◆ Records for this exercise
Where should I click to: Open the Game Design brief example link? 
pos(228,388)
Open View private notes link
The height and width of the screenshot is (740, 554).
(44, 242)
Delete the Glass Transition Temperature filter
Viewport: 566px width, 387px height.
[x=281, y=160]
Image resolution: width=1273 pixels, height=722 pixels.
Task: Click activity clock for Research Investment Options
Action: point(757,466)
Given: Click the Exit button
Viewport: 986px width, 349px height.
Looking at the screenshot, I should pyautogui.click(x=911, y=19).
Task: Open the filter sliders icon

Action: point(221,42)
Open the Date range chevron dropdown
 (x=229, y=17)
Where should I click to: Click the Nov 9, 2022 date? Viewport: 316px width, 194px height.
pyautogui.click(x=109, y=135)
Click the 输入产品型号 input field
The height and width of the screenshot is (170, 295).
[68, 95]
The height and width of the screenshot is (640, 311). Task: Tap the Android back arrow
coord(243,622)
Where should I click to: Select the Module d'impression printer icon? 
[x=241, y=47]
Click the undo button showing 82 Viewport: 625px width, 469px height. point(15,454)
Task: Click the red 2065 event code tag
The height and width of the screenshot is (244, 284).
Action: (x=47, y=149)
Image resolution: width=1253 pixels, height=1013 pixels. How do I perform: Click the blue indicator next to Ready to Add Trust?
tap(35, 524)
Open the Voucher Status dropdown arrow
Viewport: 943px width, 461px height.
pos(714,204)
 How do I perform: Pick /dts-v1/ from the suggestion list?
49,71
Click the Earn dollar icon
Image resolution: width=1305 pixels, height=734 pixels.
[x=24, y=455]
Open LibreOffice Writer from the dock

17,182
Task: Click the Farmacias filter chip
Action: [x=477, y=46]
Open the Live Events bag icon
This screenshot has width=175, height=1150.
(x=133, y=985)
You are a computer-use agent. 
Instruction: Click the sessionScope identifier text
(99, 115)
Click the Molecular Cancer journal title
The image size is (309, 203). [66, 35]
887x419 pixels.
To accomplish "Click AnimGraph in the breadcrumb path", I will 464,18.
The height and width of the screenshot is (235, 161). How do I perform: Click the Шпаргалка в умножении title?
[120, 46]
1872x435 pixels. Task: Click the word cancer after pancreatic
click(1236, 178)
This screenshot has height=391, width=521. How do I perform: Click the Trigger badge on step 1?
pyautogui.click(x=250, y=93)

◆ What to produce
Everything from the line with "887x419 pixels." to the last line of the entries is to be written out exactly; omit all earlier lines.

◆ Output for this task
887x419 pixels.
To accomplish "Click AnimGraph in the breadcrumb path", I will 464,18.
The height and width of the screenshot is (235, 161). How do I perform: Click the Шпаргалка в умножении title?
[120, 46]
1872x435 pixels. Task: Click the word cancer after pancreatic
click(1236, 178)
This screenshot has height=391, width=521. How do I perform: Click the Trigger badge on step 1?
pyautogui.click(x=250, y=93)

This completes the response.